__GOAL OF THE EXERCISE__
Find each line in the items below that contains the string "pixels" and copy it out. Case matters.

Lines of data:
■ ■ ■
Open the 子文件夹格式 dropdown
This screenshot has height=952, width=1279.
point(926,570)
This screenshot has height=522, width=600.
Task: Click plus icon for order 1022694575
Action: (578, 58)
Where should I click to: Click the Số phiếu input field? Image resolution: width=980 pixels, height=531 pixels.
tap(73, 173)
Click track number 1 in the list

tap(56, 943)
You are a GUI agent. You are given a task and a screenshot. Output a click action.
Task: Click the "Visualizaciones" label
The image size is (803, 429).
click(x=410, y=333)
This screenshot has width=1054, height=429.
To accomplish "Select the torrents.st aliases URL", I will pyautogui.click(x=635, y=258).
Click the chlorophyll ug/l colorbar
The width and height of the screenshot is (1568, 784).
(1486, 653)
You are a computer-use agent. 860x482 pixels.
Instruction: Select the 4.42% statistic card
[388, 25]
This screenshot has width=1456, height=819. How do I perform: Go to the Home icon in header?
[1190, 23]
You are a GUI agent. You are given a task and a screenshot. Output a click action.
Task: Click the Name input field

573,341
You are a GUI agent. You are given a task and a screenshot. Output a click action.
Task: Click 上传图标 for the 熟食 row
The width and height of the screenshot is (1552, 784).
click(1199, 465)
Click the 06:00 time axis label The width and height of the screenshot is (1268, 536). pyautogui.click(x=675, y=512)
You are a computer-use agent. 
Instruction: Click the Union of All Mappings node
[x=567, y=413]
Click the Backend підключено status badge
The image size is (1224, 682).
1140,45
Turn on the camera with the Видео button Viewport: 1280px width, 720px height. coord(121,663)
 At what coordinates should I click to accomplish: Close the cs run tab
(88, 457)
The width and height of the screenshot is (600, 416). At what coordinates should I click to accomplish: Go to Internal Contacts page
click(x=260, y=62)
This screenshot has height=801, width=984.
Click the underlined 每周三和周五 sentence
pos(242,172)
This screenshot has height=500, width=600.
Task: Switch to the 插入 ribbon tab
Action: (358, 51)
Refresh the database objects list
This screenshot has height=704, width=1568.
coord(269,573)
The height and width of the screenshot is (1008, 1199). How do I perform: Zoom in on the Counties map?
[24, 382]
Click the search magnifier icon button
■ ■ ■
__SOLUTION__
Where should I click to: Click the Số phiếu input field? Image resolution: width=980 pixels, height=531 pixels.
You are a computer-use agent. 860x482 pixels.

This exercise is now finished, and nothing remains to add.